I walked down the familiar street leading to my house; church street, yes, that was the name. It had been 6 months since I treaded that path, and fortunately, nothing had changed; on your left, the dentist’s office, with its slime green, slightly browned walls still remained the first thing you would see on entering the street. I always wondered who could have chosen such a terrible colour for an office, but I lived in Lagos; anything goes. The next shop was Mama Jennifer’s shop; I wonder where Jennifer was now, I quite missed our unspoken rivalry. Her mother sold baby things and children clothes, from pampers to feeding bottles to children shoes, she had it all.
Then came the food stalls, the tomato seller, with her tiny, almost rotten tomatoes, beckoning unto people with tales of “ah! Ko ti baje oo! Mo sese ra lana”. She said that everyday. Next was the confectioners store, well, no one actually called them that, we just referred to them as “snacks people”. I really missed this place. While I took a walk down the road, greetings were showered on me from all sides of the street.
“Cheii! Nwam oo! How have you been? You’ve added weight oo”
“My daughter! You are back? How’s school?”
I grew up here, I watched many of these shops come to being, saw the birth of children, marriage of lovers, and on few occasions, the collapse of some enterprises; basically, this was my home, my people.
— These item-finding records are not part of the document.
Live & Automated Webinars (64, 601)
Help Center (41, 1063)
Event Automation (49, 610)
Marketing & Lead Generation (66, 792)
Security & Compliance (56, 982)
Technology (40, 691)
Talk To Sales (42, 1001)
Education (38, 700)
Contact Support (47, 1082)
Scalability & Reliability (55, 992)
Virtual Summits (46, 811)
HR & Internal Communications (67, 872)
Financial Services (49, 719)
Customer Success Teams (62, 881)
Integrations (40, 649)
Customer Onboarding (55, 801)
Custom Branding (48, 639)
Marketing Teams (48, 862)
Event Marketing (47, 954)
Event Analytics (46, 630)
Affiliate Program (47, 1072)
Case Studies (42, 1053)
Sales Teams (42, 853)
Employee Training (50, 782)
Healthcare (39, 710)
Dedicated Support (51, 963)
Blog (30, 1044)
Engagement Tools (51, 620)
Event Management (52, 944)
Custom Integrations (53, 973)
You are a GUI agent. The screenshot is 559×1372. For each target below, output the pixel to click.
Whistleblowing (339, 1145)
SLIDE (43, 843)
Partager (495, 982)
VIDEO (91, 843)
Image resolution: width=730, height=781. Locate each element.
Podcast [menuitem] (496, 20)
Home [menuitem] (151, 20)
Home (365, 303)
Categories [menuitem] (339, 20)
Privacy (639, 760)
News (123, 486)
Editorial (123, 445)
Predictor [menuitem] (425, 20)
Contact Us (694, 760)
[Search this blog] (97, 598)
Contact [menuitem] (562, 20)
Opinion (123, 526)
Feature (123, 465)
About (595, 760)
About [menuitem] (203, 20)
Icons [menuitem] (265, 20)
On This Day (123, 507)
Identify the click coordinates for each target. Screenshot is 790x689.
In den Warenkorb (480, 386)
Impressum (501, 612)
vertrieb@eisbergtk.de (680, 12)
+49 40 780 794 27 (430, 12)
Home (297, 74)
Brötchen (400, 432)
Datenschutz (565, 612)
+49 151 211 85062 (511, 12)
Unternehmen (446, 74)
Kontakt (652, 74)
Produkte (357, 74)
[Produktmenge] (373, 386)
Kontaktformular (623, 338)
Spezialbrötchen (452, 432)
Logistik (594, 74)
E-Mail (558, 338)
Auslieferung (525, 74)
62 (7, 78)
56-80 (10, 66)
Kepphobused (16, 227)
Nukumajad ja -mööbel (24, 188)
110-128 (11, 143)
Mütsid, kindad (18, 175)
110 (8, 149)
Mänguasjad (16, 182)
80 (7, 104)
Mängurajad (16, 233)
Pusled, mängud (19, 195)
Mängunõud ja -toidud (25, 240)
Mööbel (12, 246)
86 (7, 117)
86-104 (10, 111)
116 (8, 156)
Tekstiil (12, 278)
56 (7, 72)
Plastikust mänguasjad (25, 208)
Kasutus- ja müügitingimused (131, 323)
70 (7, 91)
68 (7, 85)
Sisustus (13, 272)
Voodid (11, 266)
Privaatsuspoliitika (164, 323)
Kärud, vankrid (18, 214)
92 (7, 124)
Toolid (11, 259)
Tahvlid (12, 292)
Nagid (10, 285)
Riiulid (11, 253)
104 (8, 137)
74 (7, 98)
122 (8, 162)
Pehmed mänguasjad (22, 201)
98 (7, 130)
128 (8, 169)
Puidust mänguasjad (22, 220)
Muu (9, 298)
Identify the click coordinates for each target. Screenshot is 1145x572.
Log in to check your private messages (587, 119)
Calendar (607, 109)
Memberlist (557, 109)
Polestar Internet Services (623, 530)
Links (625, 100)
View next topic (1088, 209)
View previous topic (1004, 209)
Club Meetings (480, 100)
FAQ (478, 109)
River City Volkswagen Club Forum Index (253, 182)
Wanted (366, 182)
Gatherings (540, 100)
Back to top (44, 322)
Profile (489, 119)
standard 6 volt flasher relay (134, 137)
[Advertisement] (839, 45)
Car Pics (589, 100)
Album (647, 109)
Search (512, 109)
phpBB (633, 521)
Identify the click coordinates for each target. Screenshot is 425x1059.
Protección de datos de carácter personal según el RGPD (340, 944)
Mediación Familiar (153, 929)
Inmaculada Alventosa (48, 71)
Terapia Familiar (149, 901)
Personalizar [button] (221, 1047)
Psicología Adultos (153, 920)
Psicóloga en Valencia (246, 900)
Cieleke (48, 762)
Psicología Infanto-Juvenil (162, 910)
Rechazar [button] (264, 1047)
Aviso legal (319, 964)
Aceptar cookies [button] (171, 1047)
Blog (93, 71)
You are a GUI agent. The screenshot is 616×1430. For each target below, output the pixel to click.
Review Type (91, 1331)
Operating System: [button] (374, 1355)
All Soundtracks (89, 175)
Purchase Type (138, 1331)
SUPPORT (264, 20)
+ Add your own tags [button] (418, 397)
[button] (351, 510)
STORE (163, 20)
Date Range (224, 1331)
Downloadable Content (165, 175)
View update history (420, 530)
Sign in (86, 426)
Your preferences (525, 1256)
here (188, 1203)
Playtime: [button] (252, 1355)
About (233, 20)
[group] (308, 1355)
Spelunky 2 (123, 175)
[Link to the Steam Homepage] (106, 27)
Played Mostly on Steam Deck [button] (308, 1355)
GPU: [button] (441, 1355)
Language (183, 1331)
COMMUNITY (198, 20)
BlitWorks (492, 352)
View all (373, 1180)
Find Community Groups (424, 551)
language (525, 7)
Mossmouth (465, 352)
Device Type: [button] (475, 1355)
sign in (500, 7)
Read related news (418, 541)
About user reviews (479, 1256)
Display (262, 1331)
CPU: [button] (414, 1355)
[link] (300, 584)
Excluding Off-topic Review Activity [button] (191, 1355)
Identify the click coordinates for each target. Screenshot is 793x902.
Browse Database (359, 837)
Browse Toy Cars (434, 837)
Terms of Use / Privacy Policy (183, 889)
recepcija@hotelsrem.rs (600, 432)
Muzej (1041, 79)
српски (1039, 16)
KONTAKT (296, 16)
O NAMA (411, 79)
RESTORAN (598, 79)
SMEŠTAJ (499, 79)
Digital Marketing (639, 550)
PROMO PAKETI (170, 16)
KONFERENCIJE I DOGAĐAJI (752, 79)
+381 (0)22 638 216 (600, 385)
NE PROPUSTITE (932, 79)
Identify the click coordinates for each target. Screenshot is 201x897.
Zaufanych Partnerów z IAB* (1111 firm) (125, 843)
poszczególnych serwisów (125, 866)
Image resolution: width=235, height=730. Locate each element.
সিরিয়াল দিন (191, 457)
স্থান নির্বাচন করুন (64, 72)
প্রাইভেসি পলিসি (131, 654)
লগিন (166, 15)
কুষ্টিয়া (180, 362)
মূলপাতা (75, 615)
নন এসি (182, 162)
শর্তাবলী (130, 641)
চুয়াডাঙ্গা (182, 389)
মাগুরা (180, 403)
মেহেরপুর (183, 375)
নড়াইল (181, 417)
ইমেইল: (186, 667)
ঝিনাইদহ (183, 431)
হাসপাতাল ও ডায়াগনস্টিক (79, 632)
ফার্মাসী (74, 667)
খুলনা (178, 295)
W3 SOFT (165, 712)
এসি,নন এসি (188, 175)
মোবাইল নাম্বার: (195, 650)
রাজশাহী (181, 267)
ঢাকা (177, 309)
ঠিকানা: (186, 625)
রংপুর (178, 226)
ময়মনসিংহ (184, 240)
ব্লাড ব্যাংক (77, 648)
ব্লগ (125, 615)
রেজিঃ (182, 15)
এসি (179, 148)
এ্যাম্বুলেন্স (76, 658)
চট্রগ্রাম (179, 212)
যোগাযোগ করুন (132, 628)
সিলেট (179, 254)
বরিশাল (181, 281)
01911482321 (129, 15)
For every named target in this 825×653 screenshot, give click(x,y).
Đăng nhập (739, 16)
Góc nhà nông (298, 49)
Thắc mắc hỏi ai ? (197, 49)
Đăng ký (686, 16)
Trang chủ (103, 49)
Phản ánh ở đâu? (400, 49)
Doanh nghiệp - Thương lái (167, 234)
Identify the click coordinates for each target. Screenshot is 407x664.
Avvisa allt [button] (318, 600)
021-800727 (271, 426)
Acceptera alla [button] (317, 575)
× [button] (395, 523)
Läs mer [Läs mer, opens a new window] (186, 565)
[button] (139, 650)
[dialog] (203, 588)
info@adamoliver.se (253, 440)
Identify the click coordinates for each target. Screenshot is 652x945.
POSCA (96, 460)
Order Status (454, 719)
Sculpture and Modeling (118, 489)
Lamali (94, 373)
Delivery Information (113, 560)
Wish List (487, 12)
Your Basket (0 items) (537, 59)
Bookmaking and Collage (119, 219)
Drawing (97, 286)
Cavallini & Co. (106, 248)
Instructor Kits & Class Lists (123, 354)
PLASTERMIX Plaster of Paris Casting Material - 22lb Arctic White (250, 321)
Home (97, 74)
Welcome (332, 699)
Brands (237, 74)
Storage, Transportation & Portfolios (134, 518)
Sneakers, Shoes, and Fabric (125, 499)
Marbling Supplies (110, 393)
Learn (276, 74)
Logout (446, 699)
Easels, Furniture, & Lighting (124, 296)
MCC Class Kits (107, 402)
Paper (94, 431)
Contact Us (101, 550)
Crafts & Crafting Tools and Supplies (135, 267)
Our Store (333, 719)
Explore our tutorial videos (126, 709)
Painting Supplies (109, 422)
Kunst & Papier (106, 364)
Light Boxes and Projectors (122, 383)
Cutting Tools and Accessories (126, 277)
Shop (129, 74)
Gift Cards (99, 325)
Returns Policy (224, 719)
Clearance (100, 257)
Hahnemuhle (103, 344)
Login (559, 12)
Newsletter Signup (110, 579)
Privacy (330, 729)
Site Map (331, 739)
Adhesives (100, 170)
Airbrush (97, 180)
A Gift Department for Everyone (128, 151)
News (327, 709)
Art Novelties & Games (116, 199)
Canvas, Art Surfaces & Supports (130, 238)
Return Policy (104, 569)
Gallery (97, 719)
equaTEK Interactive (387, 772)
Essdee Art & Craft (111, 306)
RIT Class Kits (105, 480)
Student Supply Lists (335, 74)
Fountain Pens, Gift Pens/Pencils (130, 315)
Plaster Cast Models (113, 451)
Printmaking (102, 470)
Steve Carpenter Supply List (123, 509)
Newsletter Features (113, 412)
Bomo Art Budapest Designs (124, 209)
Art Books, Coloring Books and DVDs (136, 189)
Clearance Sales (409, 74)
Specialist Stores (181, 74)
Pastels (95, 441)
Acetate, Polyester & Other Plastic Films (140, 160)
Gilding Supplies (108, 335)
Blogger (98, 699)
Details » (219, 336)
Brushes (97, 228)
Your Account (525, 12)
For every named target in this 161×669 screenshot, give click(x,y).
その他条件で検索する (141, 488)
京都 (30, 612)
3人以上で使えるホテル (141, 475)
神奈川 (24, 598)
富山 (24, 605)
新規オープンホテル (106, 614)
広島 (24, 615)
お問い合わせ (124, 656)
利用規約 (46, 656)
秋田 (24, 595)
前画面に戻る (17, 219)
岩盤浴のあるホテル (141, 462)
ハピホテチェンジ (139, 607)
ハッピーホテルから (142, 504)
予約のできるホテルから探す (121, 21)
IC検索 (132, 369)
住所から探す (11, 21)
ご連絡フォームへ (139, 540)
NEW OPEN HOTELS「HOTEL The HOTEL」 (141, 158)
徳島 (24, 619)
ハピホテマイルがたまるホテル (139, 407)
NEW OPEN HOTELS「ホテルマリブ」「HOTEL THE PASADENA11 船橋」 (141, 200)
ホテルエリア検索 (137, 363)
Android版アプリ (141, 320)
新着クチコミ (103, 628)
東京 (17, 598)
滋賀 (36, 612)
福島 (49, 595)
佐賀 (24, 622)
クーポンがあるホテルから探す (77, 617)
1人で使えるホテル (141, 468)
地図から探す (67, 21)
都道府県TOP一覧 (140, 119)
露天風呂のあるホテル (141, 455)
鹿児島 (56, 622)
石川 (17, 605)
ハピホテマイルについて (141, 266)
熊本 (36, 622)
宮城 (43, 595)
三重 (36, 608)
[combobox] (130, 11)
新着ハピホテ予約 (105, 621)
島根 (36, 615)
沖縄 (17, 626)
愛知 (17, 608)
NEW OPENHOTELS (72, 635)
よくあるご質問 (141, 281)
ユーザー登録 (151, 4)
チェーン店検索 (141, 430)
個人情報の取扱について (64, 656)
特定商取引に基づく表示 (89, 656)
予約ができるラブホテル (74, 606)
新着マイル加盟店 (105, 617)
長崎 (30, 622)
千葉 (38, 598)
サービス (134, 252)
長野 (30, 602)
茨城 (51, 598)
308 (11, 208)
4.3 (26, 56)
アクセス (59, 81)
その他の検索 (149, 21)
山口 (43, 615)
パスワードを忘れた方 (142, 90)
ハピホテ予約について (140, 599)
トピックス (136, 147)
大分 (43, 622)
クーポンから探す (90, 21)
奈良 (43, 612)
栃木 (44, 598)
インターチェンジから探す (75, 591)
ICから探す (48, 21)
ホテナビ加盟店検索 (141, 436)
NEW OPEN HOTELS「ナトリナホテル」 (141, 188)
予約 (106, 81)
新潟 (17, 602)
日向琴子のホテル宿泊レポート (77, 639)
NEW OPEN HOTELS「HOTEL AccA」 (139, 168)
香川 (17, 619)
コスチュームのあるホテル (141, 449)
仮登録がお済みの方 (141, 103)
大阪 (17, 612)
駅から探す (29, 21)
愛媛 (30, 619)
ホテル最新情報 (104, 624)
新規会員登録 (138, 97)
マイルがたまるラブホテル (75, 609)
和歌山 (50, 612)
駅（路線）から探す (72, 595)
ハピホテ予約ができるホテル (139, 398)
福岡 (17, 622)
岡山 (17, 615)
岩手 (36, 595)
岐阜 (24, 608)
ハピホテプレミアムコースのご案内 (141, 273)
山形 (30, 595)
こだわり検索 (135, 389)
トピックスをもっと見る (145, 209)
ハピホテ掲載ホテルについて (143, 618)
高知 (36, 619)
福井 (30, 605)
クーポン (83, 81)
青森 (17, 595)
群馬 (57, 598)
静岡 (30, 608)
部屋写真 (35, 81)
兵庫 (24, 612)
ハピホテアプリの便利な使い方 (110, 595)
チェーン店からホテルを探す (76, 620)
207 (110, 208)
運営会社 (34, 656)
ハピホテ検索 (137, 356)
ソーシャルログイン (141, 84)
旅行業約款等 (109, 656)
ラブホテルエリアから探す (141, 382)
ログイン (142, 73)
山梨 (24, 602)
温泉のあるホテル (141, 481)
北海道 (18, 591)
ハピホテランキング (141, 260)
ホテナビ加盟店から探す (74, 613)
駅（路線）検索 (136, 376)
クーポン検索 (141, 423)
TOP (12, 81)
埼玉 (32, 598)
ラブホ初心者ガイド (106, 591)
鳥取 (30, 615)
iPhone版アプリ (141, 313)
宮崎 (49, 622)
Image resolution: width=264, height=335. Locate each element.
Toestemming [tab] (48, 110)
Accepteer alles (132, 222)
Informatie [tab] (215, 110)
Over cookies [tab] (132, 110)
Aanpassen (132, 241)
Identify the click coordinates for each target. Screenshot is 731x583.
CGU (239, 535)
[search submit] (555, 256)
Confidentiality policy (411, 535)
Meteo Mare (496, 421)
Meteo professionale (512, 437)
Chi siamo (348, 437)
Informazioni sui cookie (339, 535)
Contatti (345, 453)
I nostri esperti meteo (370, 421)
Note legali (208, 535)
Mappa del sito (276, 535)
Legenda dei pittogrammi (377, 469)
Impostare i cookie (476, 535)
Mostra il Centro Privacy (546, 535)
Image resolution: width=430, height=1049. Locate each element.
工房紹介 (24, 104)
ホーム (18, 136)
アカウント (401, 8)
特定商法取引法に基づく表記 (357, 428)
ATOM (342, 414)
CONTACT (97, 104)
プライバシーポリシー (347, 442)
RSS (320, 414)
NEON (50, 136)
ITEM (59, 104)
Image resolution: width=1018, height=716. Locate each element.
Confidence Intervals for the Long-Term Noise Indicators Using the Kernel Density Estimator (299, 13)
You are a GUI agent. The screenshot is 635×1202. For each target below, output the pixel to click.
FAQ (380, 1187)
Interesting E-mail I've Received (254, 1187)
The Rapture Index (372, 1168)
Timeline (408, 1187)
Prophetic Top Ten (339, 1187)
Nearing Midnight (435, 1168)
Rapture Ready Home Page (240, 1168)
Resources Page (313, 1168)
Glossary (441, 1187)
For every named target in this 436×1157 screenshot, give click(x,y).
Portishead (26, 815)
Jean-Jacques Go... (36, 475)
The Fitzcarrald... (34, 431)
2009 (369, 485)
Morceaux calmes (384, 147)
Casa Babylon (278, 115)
I finally stopped by my favourite stall. “Mama Ifeoma, good afternoon oo, I just waka come your side, make I just show face small, tell you say I don come back from school”. My pidgin was incredulous, but at least I could communicate what it was I had to say.
“Eehwooh! Papa Ifeoma, come see Ekene wey dey go secondary school for our backyard here oo! See as she don big finish!” Mama Ifeoma was like that, very dramatic, but it was all part of her charm which I enjoyed so much. She took me into a fierce embrace, practically squeezing all the fat I accrued over my six months in the U.S.
She gave me a once over, and finally speaking, she said “all this ndi ocha food you dey chop no good for you oo, see as your colour no dey shine again. Oya, take this pepper soup leaves, cook am, drink am, your colour go come back, chap chap” she emphasised that last part by snapping her fingers rapidly twice. “Thank you ma ooo!” I replied politely as I took my leave. “Greet your mother for me oo, tell her say I dey come sew clothes for her hand”, she shouted as I left her shop. I laughed heartily. Mama Ifeoma always said that, but she never came, she didn’t even know where precisely I lived. This is where I am from, a closely knit community that takes care of its inhabitants, that don’t know precisely where you live, but are more than willing to invite you into their homes. My support system.
Do you have a support system? A small group of people that are constantly there for you, and even when they are not there, you are assured of their unwavering support? If you do have that luxury, I’m glad, and if you don’t, I hope that one day, you would have something as beautiful as that.